Depuis ce lundi 30 mars 2026, le secteur du transport urbain au Sénégal est fortement perturbé par une grève de trois jours lancée par quatorze syndicats de transporteurs. Le mouvement, prévu jusqu’au 1er avril, entraîne déjà d’importantes difficultés de circulation dans plusieurs grandes agglomérations.
Parmi les organisations engagées dans la grève décrétée au Sénégal, du 30 mars au 1er avril, figure notamment le Syndicat des transports routiers du Sénégal. Ces organisations dénoncent des dysfonctionnements majeurs dans la gestion du secteur et portent des revendications d’ordre juridique et institutionnel.
Les syndicats pointent en particulier le refus des autorités de reconnaître officiellement une entité syndicale créée le 16 février 2026. Une décision qu’ils interprètent comme une volonté de fragiliser leur organisation et de contester sa légitimité.

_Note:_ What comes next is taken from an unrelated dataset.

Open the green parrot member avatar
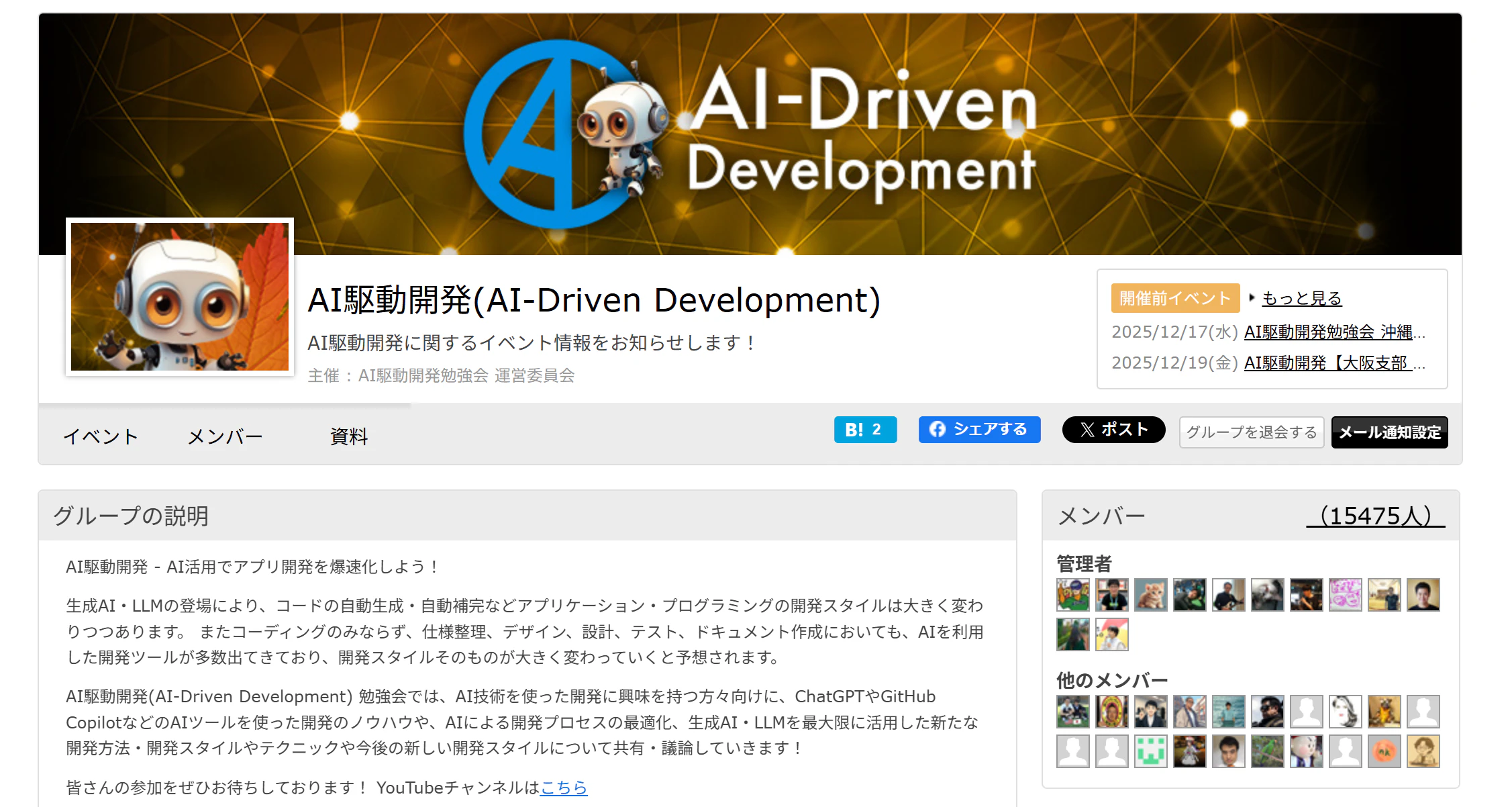Viewport: 1512px width, 807px height. pos(1267,751)
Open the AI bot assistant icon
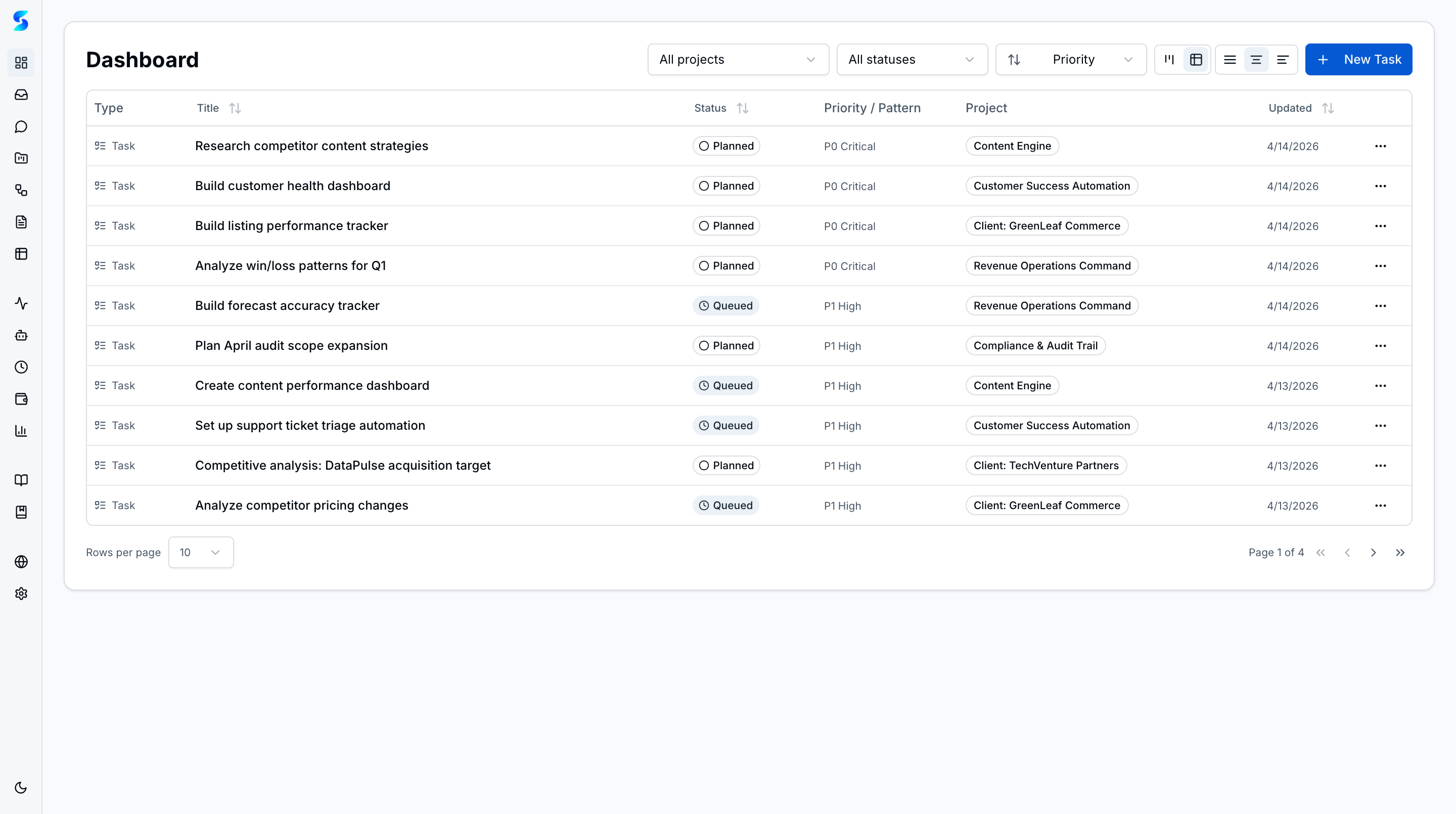This screenshot has height=814, width=1456. click(x=21, y=335)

Les professionnels du transport fustigent également des pratiques récurrentes qu’ils assimilent à du « harcèlement » et de la « corruption » sur les axes routiers. Ils exigent l’application effective des accords déjà conclus, notamment en ce qui concerne la réduction des points de contrôle, engagements qu’ils jugent non respectés.
De manière plus générale, les syndicats dénoncent un manque de rigueur dans les échanges avec les autorités et le non-respect des procédures établies, des conditions qui, selon eux, entravent tout dialogue constructif.
Cette mobilisation, qui fédère un large éventail d’acteurs du transport urbain, traduit un malaise profond au sein du secteur. Pendant ces trois jours de grève, les usagers devraient subir de plein fouet les conséquences, avec des déplacements rendus particulièrement difficiles.
Mais pour soulager les usagers face aux perturbations, la Société nationale de gestion du patrimoine du Train express régional (SENTER), citée par l’Agence de presse sénégalaise (publique), a annoncé le déploiement de sept rames supplémentaires.
L’entreprise indique que le nombre de trains en circulation passera ainsi de 15 à 22, permettant de réduire l’intervalle entre deux passages à environ six minutes durant les heures de pointe.
De son côté, Dakar Dem Dikk, l’opérateur national de transport en commun, confirme le maintien de ses services.
Le ministre des Transports terrestres et aériens, Yankoba Diémé, a exhorté les gouverneurs de région à prendre toutes les dispositions légales et réglementaires pour assurer la libre circulation des véhicules de transport qui ne participeront pas à la grève de 72 heures.